Distinguished Seminars (on Edge Computing)

September 2018 | University of Southern California, Los Angles, CA | Ganesh Ananthanarayanan
September 11, 2017 | Rice University, Houston, Texas | Victor Bahl
April 28, 2017 | Washington University St. Louis, St. Louis, Missouri | Victor Bahl
December 17, 2014 | Sorbonne Université, Paris, France | Victor Bahl
November 20, 2014 | University College of London, London, U.K.| Victor Bahl
October 3, 2014 | Yale University, New Haven, Connecticut | Victor Bahl

Panels (on Edge Computing)

November 7, 2019 | Edge Computing: Where are we today and what’s next? | Victor Bahl
February 19, 2019 | AI/ML for Communication Networks | IEEE Intl. Conf. on Computing, Networking & Communication | Honolulu, Hawaii, USA | Panelist: Victor Bahl
October 12, 2017 | Enabling Technologies for Edge Computing | Second ACM/IEEE Symposium on Edge Computing | San Jose, California, USA | Panelist: Victor Bahl

Outreach

The Intelligent Edge is a continually expanding set of connected systems and devices that gather and analyze data—close to your users, the data, or both.

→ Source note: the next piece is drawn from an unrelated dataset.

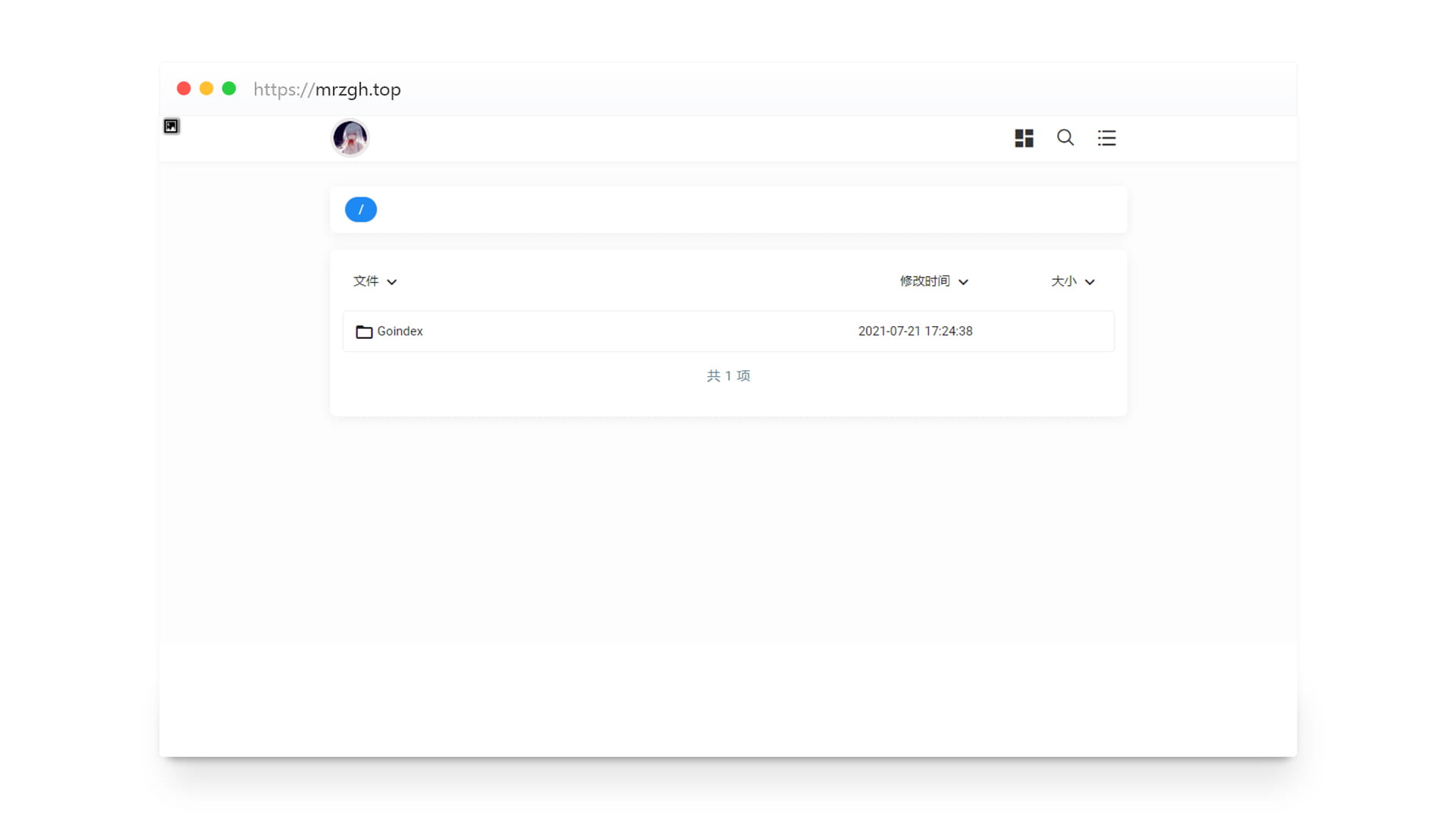Open the Goindex folder name

coord(400,331)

Microsoft product groups coined the term The Intelligent Edge. The Intelligent Edge is a capability that enables Microsoft customers to enjoy a seamless experience and compute capabilities wherever their data exists—in the cloud or offline. Microsoft is making it easier for developers to build apps that use edge technology, by open sourcing the Azure IoT Edge Runtime, which allows customers to modify the runtime and customize applications.

Collaborations

Video Analytics over 5G Project

Princeton University

Internet-enabled cameras pervade daily life, generating a huge amount of data, but most of the video they generate is transmitted over wires and analyzed offline with a human in the loop.  As a result, the amount of coverage and level of application accuracy that today’s surveillance camera systems can provide is necessarily limited.  Work has commenced both on scaling the stream processing behind video analytic systems and leveraging certain aspects of 5G technologies such as small cells.  These ideas have in turn enabled exciting new applications for computing on the edge.  The maturation of deep learning techniques and the complete 5G portfolio of technologies create exciting new opportunities to tackle even more challenging problems in video analytics.

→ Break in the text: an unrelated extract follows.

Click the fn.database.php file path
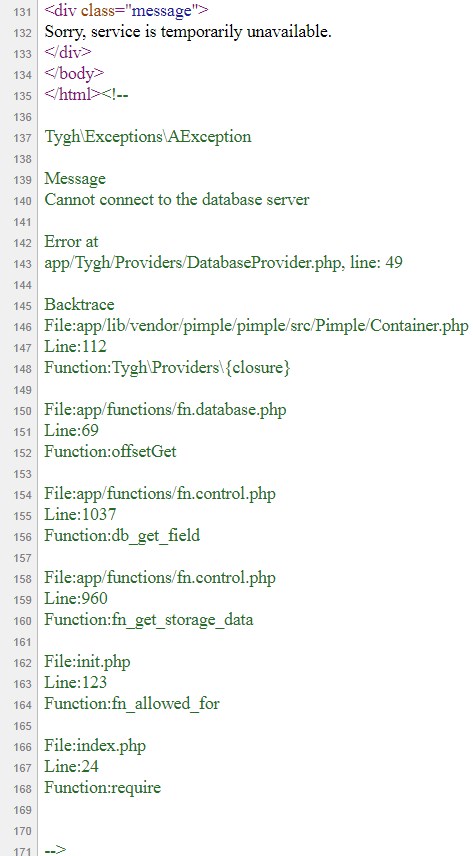Image resolution: width=473 pixels, height=856 pixels. click(165, 409)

This research is centered around Live Video Analytics  occurring over a 5G network with multiple cameras and research program that leverages (a) The full suite of 5G technologies, including rapid mobility handover, small cells, and millimeter-wave (24 and 60 GHz) radio frequencies, and (b) Massive arrays of video cameras, backed by deep learning algorithms to process video jointly across the entire array of cameras.    The use of 5G wireless links to each camera enables an unprecedented amount of wireless capacity to the edge devices, enabling buffering to be relegated to the edge device rather than situated onboard the camera

Living Edge Lab

Carnegie Mellon

Carnegie Mellon University and Microsoft are collaborating on a joint effort to innovate in edge computing, an exciting field of research for intensive computing applications that require rapid response times in remote and low-connectivity environments.

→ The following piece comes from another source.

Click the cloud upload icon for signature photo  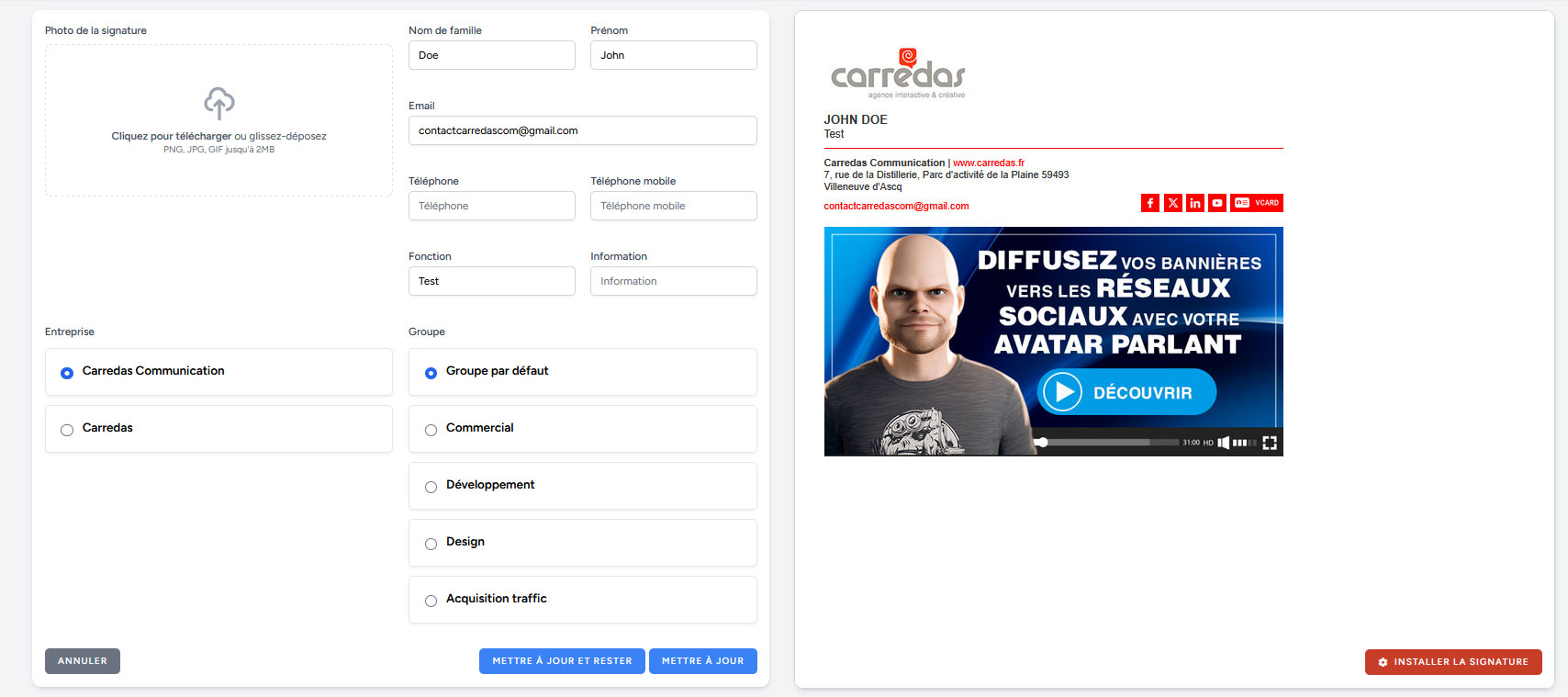tap(218, 103)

By bringing artificial intelligence to the “edge,” devices such as connected vehicles, drones or factory equipment are able to quickly learn and respond to their environments, which is critical in scenarios like search and rescue, disaster recovery and safety.

To enable discovery in these areas and more, Microsoft will contribute edge computing products to Carnegie Mellon for use in its Living Edge Laboratory, a testbed for exploring applications that generate large data volumes and require intense processing with near-instantaneous response times.